Germany's Liberal Free Democrats (FDP), the junior partners in Dr Helmut Kohl's centre-right coalition government, meet in Stuttgart today amid growing signs that the party faces extinction at September's federal election.
The Liberals's traditional Epiphany conference has been overshadowed by internal arguments over policy direction, with the former leader, Mr Hans Dietrich Genscher, complaining that the party has drifted too far from its liberal roots.
Opinion polls suggest that the FDP will fail to win the 5 per cent of votes it needs to ensure a return to the Bundestag after September's election. The Greens are now the undisputed third force in German politics and many educated, well-heeled voters are abandoning the Liberals for the environmental party.
Mr Genscher, who remains honorary chairman, accused his successors of making a fundamental mistake in describing the FDP as "the party of the better-off".
The current leadership is dominated by zealous believers in the free market doctrines espoused by President Reagan and Lady Thatcher in the 1980s. But there is little support among the German electorate for the wholesale destruction of the social market and most voters perceive the FDP as a useless appendage to Dr Kohl's Christian Democrats.

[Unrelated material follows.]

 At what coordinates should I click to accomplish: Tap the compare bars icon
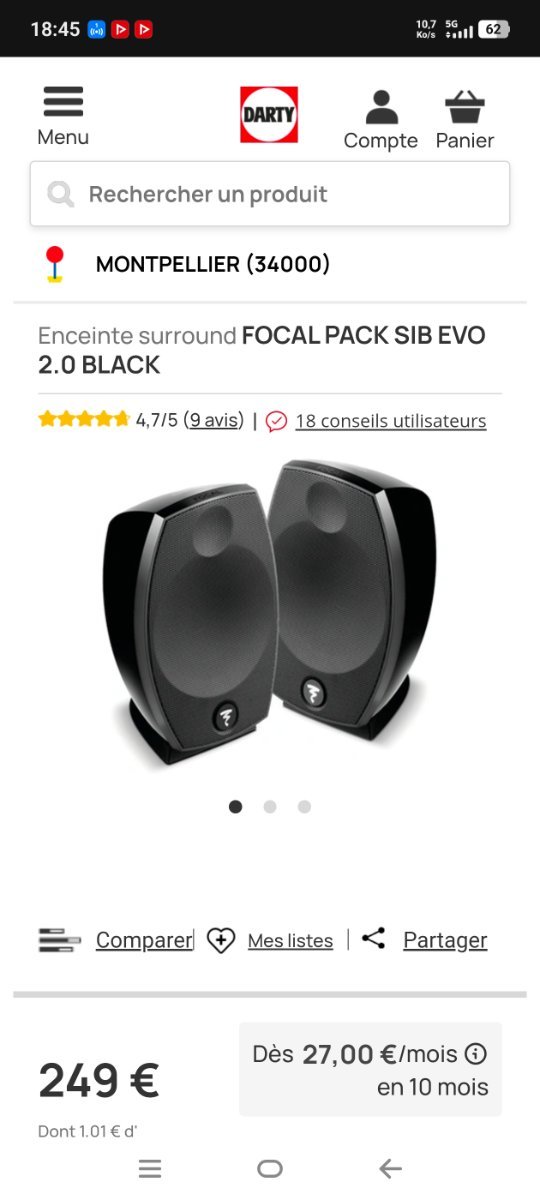(x=60, y=940)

"The FDP must be associated with more policies. But that will only happen if the party leadership concerns itself with these issues," according to Ms Sabine Leutheusser-Schnarrenberger, the former federal justice minister who resigned in 1995 when the FDP backed Dr Kohl's plans to allow the police to bug private homes.
Ms Leutheusser-Schnarrenberger wants the party to take a stand on such issues as abortion, the neo-Nazi scandals in the Bundeswehr and the rights of children.
The party chairman, Mr Wolfgang Gerhardt, and the general secretary, Mr Guido Westerwelle, prefer to concentrate on persuading their colleagues in government to cut taxes. Voters appear unimpressed and the party's long-term prospects appear grim.
One problem is that the FDP no longer attracts the bright, ambitious young politicians who once flocked to the tiny party in the hope of swift advancement. As the gap between right and left narrows, there may be less space in the German political spectrum for such a party and, after almost 30 years in government, the Liberals may be heading for a long political wilderness.
"We are facing a tough year," said Count Otto Lambsdorff, FDP honourary chairman and a former economics minister. "But all those who doubt we will survive should remember that the death knell has often tolled for us before," he told ZDF television. "We survived then and will survive now. The FDP will not disappear."